Recent months have been kind to Hormel Foods (HRL 0.83%), as the company revealed in fiscal Q1 2016 results released Feb. 16. For the quarter, Hormel's net sales were 4% lower on a year-over-year basis, at almost $2.3 billion. On the other hand, adjusted net profit saw a 37% leap to $235 million ($0.43 per diluted share). On an adjusted basis, the latter EPS was $0.35. The sales and profitability metrics came in a bit below the average analyst estimates, which were for $2.4 billion on the top line and adjusted EPS of $0.37.
The company pointed out that four out of its five operating divisions posted improvements in profitability. It singled out product lines like its Fire Braised meats and Muscle Milk protein drinks as strong performers during the quarter. "While sales were muted this quarter by turkey supply constraints and lower pricing due to declining pork markets, we enjoyed strong performance from many great products across our portfolio ..." CEO Jeffrey M. Ettinger was quoted as saying in a company press release.

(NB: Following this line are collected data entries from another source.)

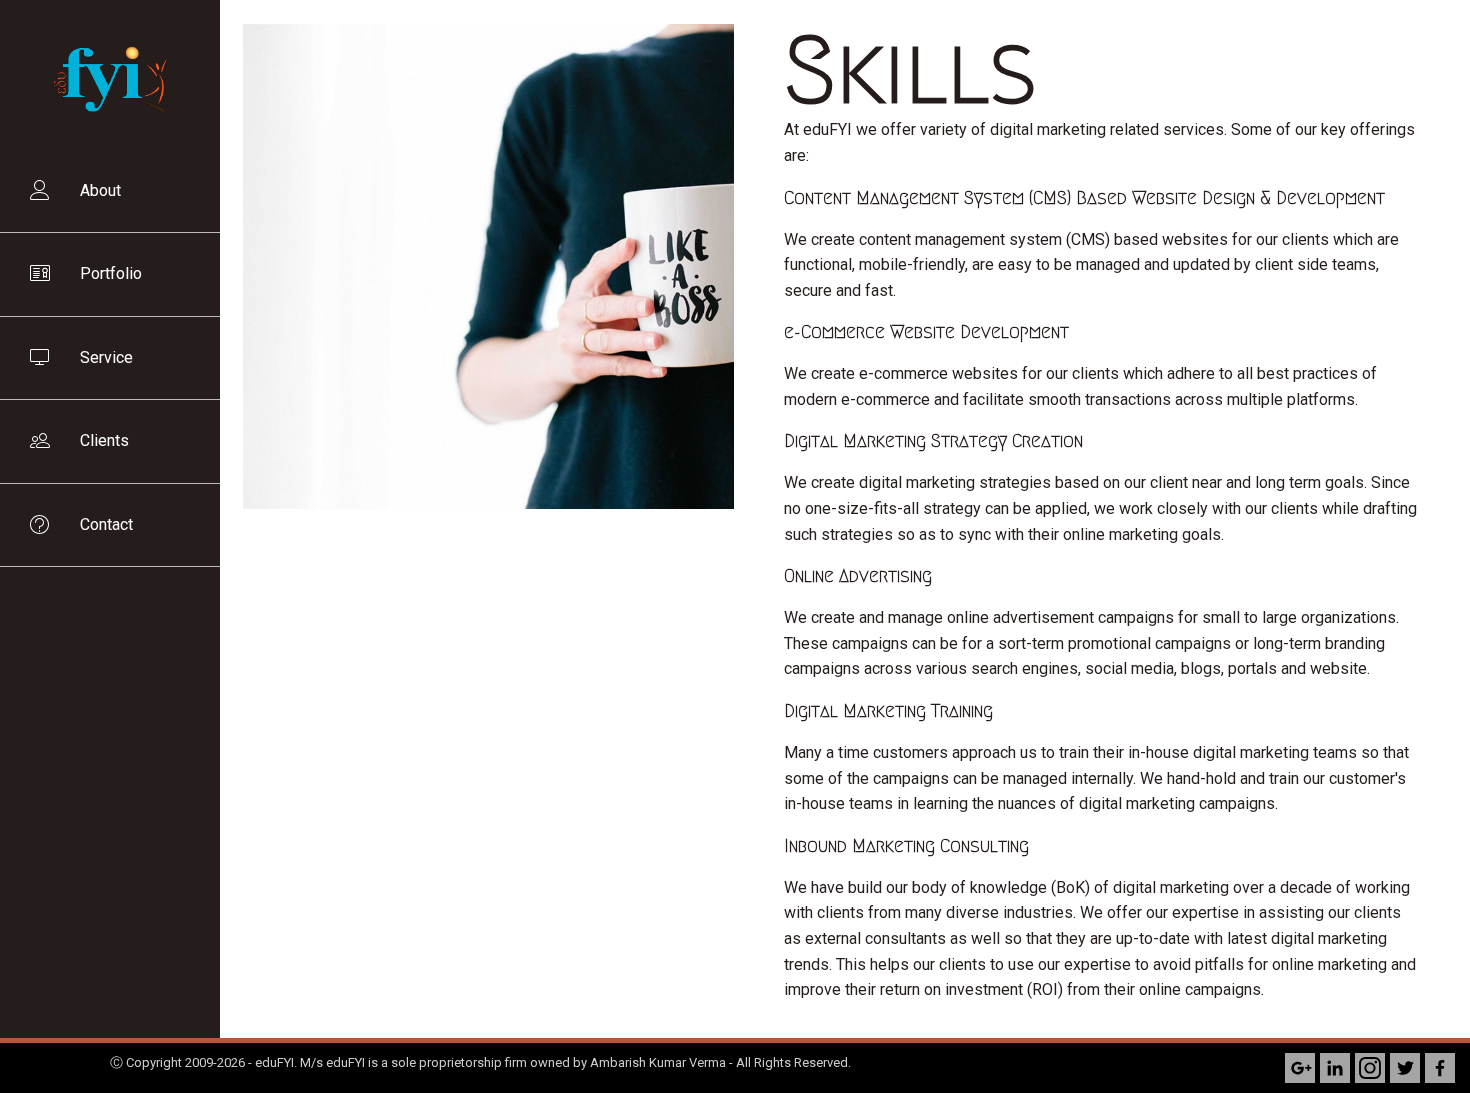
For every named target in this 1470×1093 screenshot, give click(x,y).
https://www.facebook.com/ (1440, 1068)
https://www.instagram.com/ (1370, 1068)
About (100, 190)
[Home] (110, 140)
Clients (104, 440)
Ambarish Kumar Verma (658, 1062)
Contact (106, 524)
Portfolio (111, 273)
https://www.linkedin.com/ (1335, 1068)
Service (106, 357)
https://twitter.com (1405, 1068)
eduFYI (274, 1062)
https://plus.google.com (1300, 1068)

Buoyed by its results, Hormel raised its forward guidance. For the entirety of fiscal 2016, it now anticipates a per-share profit of $1.50 to $1.56, up substantially from its previous estimate of $1.43 to $1.48. The range is also well above the $1.27 the company posted in its fiscal 2015.
Does it matter?
Fortunately for Hormel and its shareholders, the slight earnings miss will have less of an impact than the dramatically improved 2016 bottom-line projection.
Either way, investors should be cheered that the company is squeezing more profit from its operations, particularly considering the general consumer trend toward healthier eating. On the surface of it, this does not favor Hormel, which still specializes in canned and packaged products, like Spam, among its roughly 30 brands. But last year's acquisition of natural and organic meats purveyor Applegate Farms quickly inserted Hormel into the more wholesome end of the market.
Although the company is doing well, investors should be aware that it's expensive on a valuation basis. It currently trades at over 30 times trailing-12-month earnings, which is pricey for the food sector.